Unser Ziel sollte ganz klar lauten, wieder zu unserer spielerischen Linie zurückzufinden (besonders kritische Stimmen behaupten sogar, dass wir sie bis dato noch nicht mal in Sichtweite hätten) und eine deutlich spürbare mannschaftliche Geschlossenheit zu demonstrieren.


Leider gelang uns das anfänglich überhaupt nicht, denn schon nach dem Anpfiff offenbarten wir wieder unsere Schwächen und gaben so den Füchsen die Gelegenheit, ihre überragende Konterstärke zu demonstrieren. Nachdem wir uns notgedrungen durch die offensive Abwehrreihe des Gegners im Angriff mehr bewegen mussten (Handball ist bekanntlich ein Laufsport), zeichneten sich auch nach und nach die ersten Erfolge für uns ab.

Ein deutlicher, aber dennoch halbwegs erträglicher 8-Tore-Rückstand zur Halbzeit sollte uns eigentlich noch einmal besonders motivieren, den Kampf erneut aufzunehmen, was wir zu Beginn der zweiten Hälfte auch taten.

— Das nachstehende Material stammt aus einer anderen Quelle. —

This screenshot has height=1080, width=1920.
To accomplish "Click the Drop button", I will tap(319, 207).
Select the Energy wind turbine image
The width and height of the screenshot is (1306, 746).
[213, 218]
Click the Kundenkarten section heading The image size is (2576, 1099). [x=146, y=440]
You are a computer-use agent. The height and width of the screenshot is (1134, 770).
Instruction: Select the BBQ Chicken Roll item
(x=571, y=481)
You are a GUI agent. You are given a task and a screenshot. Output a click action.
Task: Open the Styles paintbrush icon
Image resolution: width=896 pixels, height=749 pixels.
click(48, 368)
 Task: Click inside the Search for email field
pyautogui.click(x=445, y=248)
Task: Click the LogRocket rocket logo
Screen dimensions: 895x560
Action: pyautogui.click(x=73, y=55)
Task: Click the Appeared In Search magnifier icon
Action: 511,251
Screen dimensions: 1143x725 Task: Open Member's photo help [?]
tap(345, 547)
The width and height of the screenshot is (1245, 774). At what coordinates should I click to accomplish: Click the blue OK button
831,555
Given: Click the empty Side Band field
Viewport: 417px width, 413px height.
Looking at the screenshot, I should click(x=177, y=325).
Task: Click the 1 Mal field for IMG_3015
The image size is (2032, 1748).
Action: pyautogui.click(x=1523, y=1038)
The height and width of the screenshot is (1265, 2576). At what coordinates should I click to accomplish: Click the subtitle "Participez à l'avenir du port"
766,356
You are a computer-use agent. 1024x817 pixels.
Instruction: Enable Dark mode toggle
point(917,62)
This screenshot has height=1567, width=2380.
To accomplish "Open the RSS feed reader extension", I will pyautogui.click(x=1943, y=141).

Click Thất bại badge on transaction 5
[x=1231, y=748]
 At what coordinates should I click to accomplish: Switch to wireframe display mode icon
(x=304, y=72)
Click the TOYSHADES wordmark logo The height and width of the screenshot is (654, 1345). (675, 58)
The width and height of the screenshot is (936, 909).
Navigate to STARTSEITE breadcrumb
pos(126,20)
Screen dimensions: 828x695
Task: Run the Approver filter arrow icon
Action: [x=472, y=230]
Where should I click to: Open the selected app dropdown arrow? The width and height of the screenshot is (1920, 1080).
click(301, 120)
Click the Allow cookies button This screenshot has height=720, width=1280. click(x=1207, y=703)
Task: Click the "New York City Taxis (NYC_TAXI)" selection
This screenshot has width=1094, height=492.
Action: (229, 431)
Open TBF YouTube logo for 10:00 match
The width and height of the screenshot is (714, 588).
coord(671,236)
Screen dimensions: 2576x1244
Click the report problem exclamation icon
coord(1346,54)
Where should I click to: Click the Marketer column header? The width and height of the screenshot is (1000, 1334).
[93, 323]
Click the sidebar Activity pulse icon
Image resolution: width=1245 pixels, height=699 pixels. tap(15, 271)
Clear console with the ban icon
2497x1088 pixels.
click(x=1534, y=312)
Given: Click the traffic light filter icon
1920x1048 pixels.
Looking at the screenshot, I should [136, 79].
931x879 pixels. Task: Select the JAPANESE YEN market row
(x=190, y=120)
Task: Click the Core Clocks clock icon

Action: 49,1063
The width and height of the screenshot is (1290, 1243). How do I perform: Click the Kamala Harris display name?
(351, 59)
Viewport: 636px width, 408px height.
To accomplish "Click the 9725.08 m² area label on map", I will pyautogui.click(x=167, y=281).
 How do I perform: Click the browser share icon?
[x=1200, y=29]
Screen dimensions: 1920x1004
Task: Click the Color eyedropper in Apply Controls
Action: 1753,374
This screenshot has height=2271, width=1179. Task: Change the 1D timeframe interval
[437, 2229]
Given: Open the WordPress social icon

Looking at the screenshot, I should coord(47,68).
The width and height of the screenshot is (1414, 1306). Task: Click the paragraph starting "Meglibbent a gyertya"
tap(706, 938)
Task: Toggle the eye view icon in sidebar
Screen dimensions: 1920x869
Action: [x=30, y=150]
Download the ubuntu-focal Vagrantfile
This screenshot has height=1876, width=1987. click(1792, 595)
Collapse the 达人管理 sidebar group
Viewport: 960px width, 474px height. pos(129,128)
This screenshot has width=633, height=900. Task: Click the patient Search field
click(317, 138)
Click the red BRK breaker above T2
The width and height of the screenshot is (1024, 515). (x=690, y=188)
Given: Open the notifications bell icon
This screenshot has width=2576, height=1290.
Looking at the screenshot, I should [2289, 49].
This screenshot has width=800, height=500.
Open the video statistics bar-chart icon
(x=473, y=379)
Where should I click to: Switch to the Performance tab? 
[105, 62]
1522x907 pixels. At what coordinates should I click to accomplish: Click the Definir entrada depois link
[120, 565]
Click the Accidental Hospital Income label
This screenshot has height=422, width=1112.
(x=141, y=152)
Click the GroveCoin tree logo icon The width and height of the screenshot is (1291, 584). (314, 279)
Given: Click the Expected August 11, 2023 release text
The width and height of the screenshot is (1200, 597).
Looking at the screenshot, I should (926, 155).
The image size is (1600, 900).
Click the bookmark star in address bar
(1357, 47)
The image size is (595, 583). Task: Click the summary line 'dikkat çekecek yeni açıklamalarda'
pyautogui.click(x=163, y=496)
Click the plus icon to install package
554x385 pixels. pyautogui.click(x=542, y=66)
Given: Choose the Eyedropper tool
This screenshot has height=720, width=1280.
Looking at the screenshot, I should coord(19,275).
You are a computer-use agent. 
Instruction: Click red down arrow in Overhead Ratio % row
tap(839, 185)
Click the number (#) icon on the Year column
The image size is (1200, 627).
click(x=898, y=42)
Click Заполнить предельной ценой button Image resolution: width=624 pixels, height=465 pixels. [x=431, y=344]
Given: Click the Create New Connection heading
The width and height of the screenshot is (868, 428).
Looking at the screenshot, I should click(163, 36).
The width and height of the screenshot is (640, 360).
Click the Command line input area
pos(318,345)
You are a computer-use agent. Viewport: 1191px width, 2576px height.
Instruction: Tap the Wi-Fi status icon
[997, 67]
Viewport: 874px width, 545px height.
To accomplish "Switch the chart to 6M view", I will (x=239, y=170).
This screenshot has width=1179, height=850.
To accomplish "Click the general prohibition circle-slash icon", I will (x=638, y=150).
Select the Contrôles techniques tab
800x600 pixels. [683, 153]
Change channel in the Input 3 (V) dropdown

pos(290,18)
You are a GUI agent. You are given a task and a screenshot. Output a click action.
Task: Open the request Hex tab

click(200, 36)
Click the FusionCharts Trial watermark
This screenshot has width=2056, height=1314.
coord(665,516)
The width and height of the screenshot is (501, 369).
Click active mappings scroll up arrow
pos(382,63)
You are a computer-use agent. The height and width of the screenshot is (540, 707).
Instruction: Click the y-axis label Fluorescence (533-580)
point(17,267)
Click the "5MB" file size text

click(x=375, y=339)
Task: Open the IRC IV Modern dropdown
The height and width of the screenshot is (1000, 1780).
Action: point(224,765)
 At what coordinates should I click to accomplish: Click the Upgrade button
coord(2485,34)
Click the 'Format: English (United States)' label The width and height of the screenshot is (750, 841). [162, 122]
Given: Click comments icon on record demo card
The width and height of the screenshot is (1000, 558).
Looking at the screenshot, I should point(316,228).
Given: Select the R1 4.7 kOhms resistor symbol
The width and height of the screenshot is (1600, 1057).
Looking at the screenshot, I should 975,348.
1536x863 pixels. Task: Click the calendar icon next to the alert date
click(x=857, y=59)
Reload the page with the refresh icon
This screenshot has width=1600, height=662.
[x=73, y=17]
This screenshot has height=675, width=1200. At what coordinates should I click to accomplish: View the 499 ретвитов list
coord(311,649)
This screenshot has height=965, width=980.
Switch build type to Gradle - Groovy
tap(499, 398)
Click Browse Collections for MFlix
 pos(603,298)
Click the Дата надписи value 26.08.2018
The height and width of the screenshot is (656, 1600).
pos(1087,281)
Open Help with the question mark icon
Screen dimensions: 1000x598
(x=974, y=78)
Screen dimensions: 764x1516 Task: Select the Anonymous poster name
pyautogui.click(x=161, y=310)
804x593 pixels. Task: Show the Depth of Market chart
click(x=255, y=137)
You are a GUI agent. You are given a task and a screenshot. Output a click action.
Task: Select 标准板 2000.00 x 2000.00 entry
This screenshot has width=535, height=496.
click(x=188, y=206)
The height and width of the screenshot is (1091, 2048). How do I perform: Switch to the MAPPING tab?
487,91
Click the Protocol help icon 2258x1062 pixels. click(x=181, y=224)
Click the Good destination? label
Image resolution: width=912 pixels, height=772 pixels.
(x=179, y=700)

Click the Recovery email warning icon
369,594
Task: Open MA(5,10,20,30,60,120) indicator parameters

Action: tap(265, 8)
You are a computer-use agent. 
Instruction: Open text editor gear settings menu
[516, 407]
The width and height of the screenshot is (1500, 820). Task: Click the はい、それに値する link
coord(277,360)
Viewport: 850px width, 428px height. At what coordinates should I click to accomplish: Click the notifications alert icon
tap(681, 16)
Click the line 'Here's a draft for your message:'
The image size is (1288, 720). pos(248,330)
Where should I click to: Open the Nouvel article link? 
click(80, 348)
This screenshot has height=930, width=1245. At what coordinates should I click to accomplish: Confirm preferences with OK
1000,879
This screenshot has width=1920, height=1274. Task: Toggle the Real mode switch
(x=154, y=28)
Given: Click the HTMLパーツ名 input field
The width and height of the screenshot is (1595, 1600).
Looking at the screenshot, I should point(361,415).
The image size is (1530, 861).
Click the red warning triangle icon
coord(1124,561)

Jedoch konnten wir den Abstand nicht mehr verringern, im Gegenteil: vor allem zum Ende heraus vergrößerte sich der Vorsprung der Gastgeber, der dann in einem 35:19 endete.

Alles in allem konnte man den Willen und die Bereitschaft erkennen, dem Favoriten ordentlich Paroli zu bieten, nur waren wir kräftemäßig zum Schluss dazu einfach nicht mehr in der Lage, da wir uns in langen Positionsangriffen gegen die Füchse-Abwehr aufrieben und etliche leichte und schnelle Tore des Gegners kassierten.


Ein Fazit aus diesem Spiel zu ziehen wäre wohl nicht wirklich sinnvoll, weil beide Mannschaften unterschiedliche Ziele verfolgen: Lichtenrade will den Klassenerhalt, während die Füchse die Klasse auf dem schnellsten Weg nach oben verlassen möchten.
Wir sollten uns daher doch viel mehr auf das kommende Spiel am Samstag gegen den TSV Rudow konzentrieren, das um 16:30 in der Sporthalle in der Zescher Str. stattfindet. Dort sollten wir die gleichen Tugenden aufrufen, die wir schon gegen die Füchse zeigen wollten, und, um endlich mal einen Sieg einzufahren, auch gleich nochmal "ein paar Schippen raufpacken"!